The company is facing losses of nearly $8 billion this fiscal year, as production of its 737 MAX, 777 and 767 planes halted after the strike and poor performance in its defense and space division hurt its results.
Boeing Chief Financial Officer Brian West told analysts that he expects the company to continue using cash for all of 2025 and the final three months of 2024. Boeing stock closed 1.8% lower at $157.06.
Ortberg told CNBC on Wednesday that Boeing is currently reviewing its business and plans to sell some assets to reduce its workforce and focus on the company's major commercial aircraft manufacturing and core defense divisions. He said he may end up doing so.
“We need to right-size and become more efficient because we are overstaffed in anticipation of future business, and I think we need to continue to do that,” he said.

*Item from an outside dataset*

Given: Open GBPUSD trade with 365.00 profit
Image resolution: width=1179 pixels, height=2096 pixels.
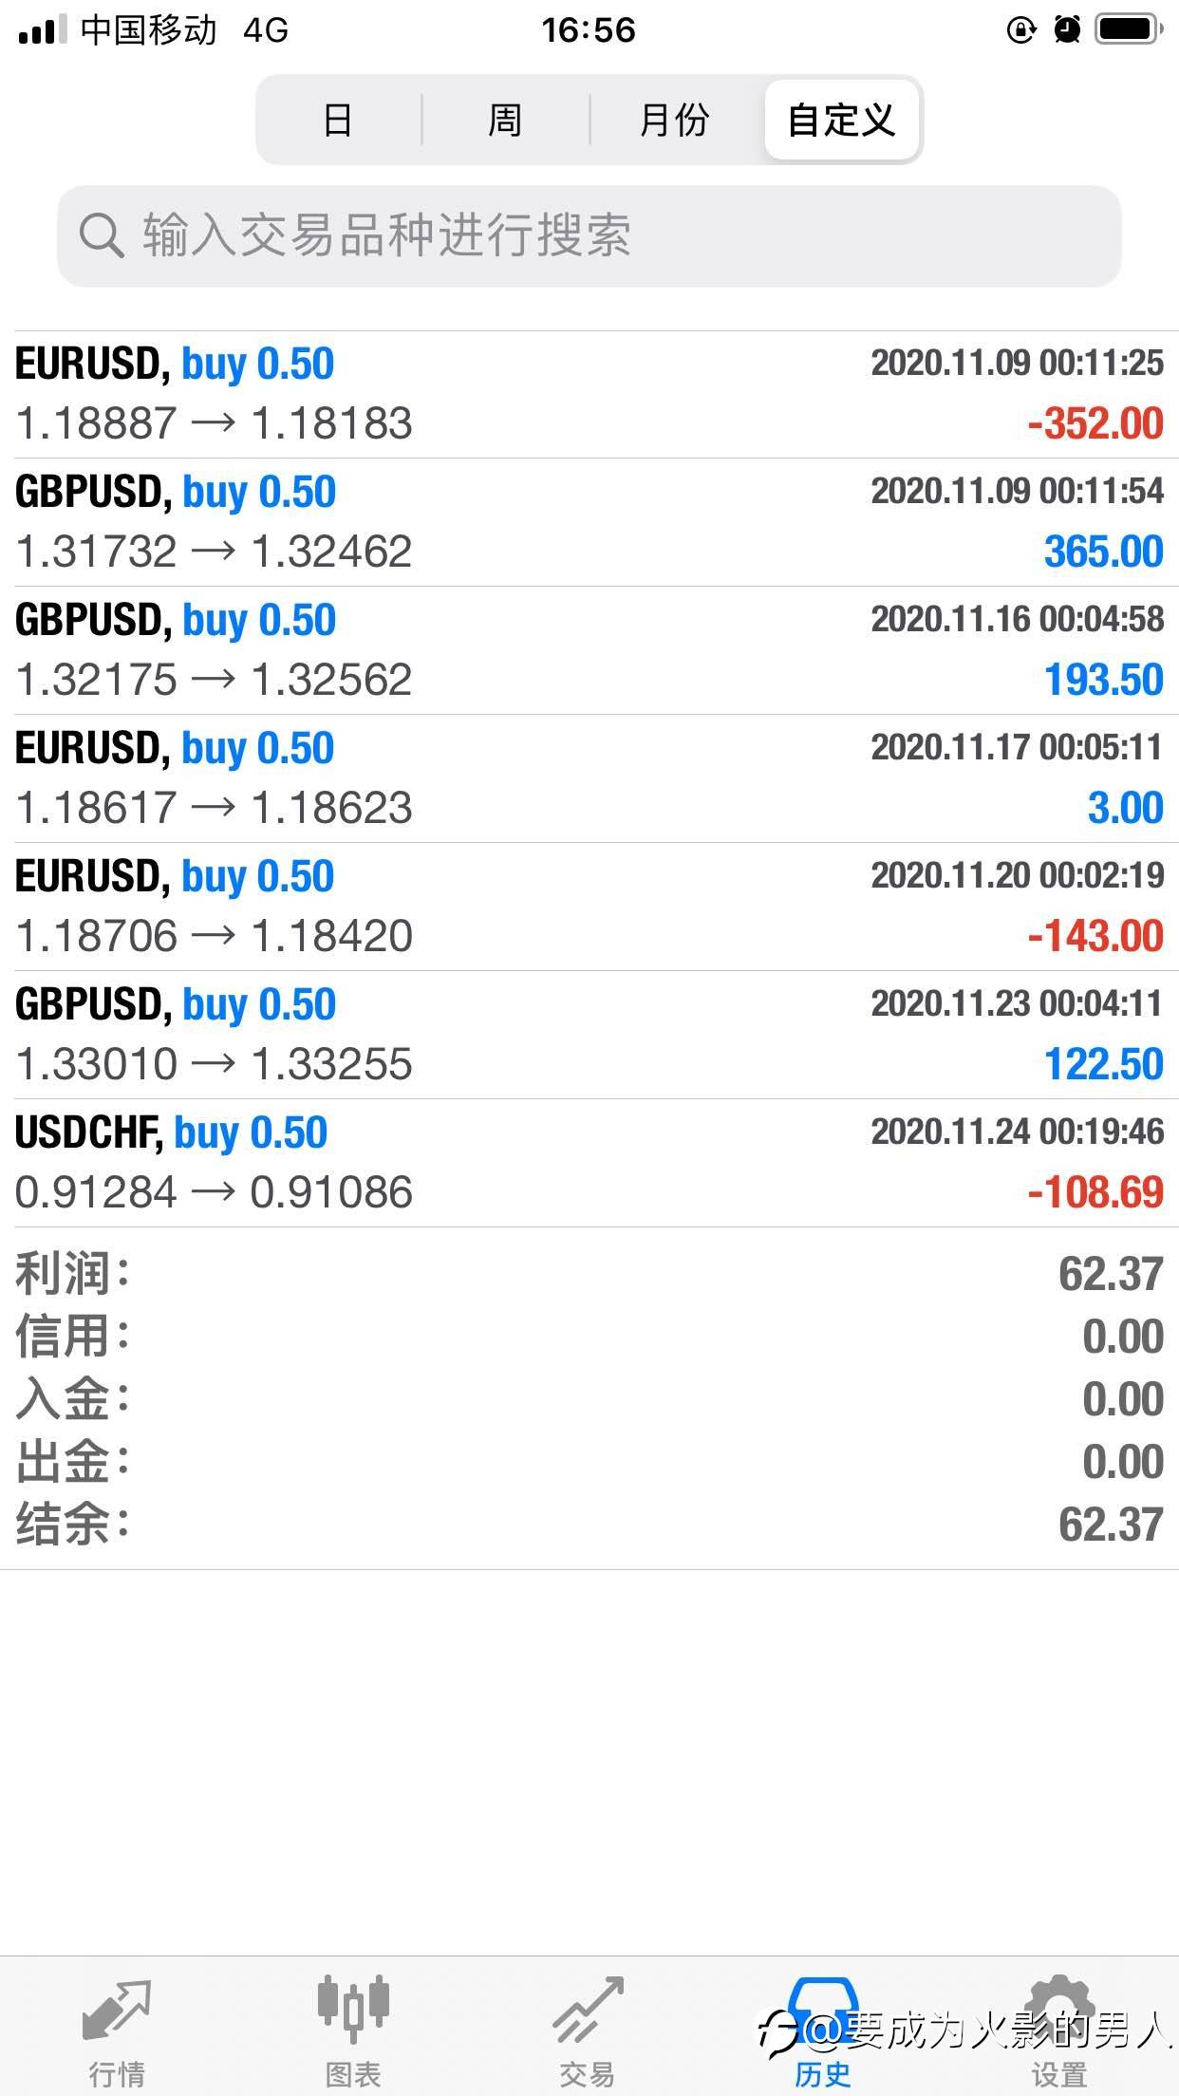Looking at the screenshot, I should [x=590, y=522].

In a letter to employees, Mr. Ortberg said he would broadly stabilize Boeing, which is “at a crossroads” after poor performance, disappointing customers and eroding trust, as well as the defense business and the 737 MAX and 777. It emphasized the need to improve program performance.
“This is a big ship, and it's going to take some time to turn around, but when it does, it has the ability to be a great ship again,” Ortberg said ahead of his first earnings call as CEO. told company employees in a message that included prepared remarks.
West said the company has plans to address Boeing's balance sheet issues in the near term, including by issuing equity or equity-linked securities, but he did not specify a timeline. Reuters reported that the amount raised could be around $15 billion.
Ortberg's declaration of war comes as some 33,000 workers have been on strike for more than a month, hurting production of the company's best-selling 737 MAX, 767 and 777 widebody jets. It follows drastic plans for significant downsizing announced earlier this month.
A former Rockwell Collins executive who took the helm of the aircraft maker in August said he expected the new contract proposal, which was voted on by more striking workers on Wednesday, to be approved. However, analysts say ratification is not certain.
It's a pivotal day for the aircraft manufacturer, which was already struggling with the fallout from production limits on MAX planes imposed by regulators in the wake of the disastrous mid-air door panel explosion.
Ortberg said in his remarks that a recent meeting with company executives discussed changing the company's culture.
“We need to work better together to prevent the problem from worsening and to identify, fix, and understand the root causes,” Ortberg said. “We have already introduced more detailed business cadences to drive this across the organization, and this process of change is ongoing.”
But even if the strike ends, restarting production of the 737 MAX, 767 and 777 widebody aircraft will pose new challenges, given that parts of the supply chain are still struggling.
Boeing also needs to convince suppliers, who have announced furloughs and postponed investments in the past few weeks, to pivot and support production plans.
“It's much harder to turn this on than it is to turn it off,” Ortberg said of his company's factories and supply chain.
He noted that Boeing has “a lot of work to do” before developing a new plane.
“This includes stabilizing our business, improving the execution of our development programs, streamlining our portfolio to do what we do best, and securing a path to our next commercial aircraft. This includes restoring the balance sheet in order to
“Boeing has historically been reluctant to acknowledge that it has problems, let alone actually solve them, so he (Kelly's) We find the comments encouraging.”
Boeing on Wednesday reported a quarterly cash burn of $1.96 billion, compared with a year-ago cash burn of $310 million.
Quarterly sales decreased 1% to $17.84 billion.
The company's commercial aircraft business posted a loss of $4 billion, while its defense, space and security business posted a loss of $2.38 billion.